On 10/19/20 9:30 AM, Thomas Hellström (Intel) wrote:
On 10/16/20 12:43 PM, Maarten Lankhorst wrote:
Instead of doing what we do currently, which will never work with
PROVE_LOCKING, do the same as AMD does, and something similar to
relocation slowpath. When all locks are dropped, we acquire the
pages for pinning. When the locks are taken, we transfer those
pages in .get_pages() to the bo. As a final check before installing
the fences, we ensure that the mmu notifier was not called; if it is,
we return -EAGAIN to userspace to signal it has to start over.
Changes since v1:
- Unbinding is done in submit_init only. submit_begin() removed.
- MMU_NOTFIER -> MMU_NOTIFIER
Changes since v2:
- Make i915->mm.notifier a spinlock.
Changes since v3:
- Add WARN_ON if there are any page references left, should have been 0.
- Return 0 on success in submit_init(), bug from spinlock conversion.
- Release pvec outside of notifier_lock (Thomas).
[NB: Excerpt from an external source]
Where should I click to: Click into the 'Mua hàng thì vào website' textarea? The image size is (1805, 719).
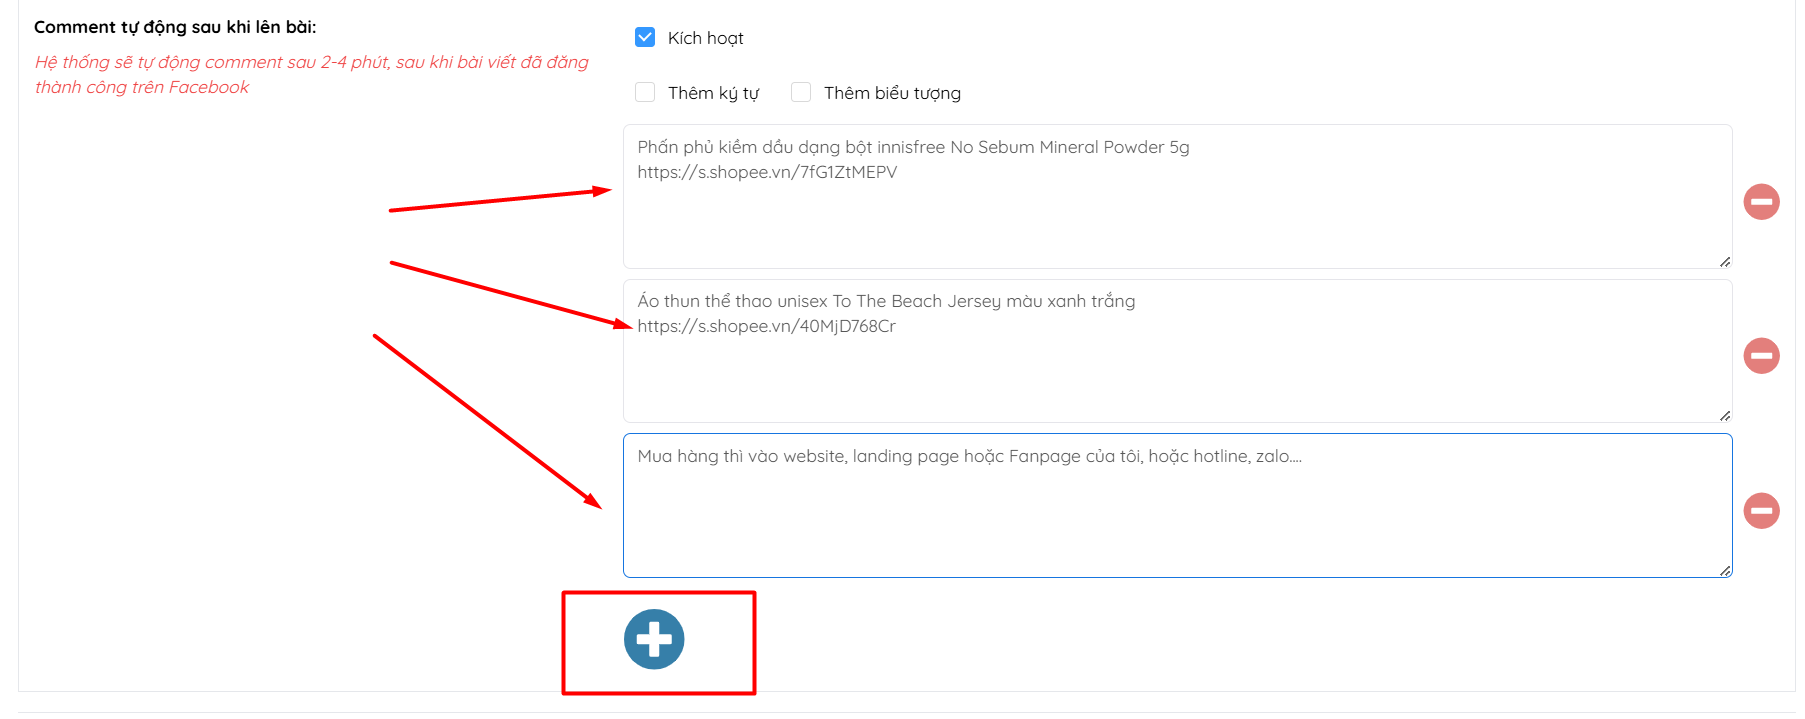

Signed-off-by: Maarten Lankhorst <maarten.lankhorst@xxxxxxxxxxxxxxx>
...
+static bool i915_gem_userptr_invalidate(struct mmu_interval_notifier
*mni,
+ const struct mmu_notifier_range *range,
+ unsigned long cur_seq)
{
- struct i915_mmu_notifier *mn =
- container_of(_mn, struct i915_mmu_notifier, mn);
- struct interval_tree_node *it;
- unsigned long end;
- int ret = 0;
-
- if (RB_EMPTY_ROOT(&mn->objects.rb_root))
- return 0;
-
- /* interval ranges are inclusive, but invalidate range is
exclusive */
- end = range->end - 1;
-
- spin_lock(&mn->lock);
- it = interval_tree_iter_first(&mn->objects, range->start, end);
- while (it) {
- struct drm_i915_gem_object *obj;
-
- if (!mmu_notifier_range_blockable(range)) {
- ret = -EAGAIN;
- break;
- }
+ struct drm_i915_gem_object *obj = container_of(mni, struct
drm_i915_gem_object, userptr.notifier);
+ struct drm_i915_private *i915 = to_i915(obj->base.dev);
+ long r;
- /*
- * The mmu_object is released late when destroying the
- * GEM object so it is entirely possible to gain a
- * reference on an object in the process of being freed
- * since our serialisation is via the spinlock and not
- * the struct_mutex - and consequently use it after it
- * is freed and then double free it. To prevent that
- * use-after-free we only acquire a reference on the
- * object if it is not in the process of being destroyed.
- */
- obj = container_of(it, struct i915_mmu_object, it)->obj;
- if (!kref_get_unless_zero(&obj->base.refcount)) {
- it = interval_tree_iter_next(it, range->start, end);
- continue;
- }
- spin_unlock(&mn->lock);
+ if (!mmu_notifier_range_blockable(range))
+ return false;
- ret = i915_gem_object_unbind(obj,
- I915_GEM_OBJECT_UNBIND_ACTIVE |
- I915_GEM_OBJECT_UNBIND_BARRIER);
- if (ret == 0)
- ret = __i915_gem_object_put_pages(obj);
- i915_gem_object_put(obj);
- if (ret)
- return ret;
If we add an additional fence wait here before setting the seq (which
takes the invalidation write seqlock), we'd reduce (but definitely not
eliminate) the chance of waiting inside the invalidation write
seqlock, which could trigger a wait in submit_init until the
write_seqlock is released. That would make the new userptr
invalidation similarly unlikely to trigger a wait in the command
submission path as the previous userptr invalidation.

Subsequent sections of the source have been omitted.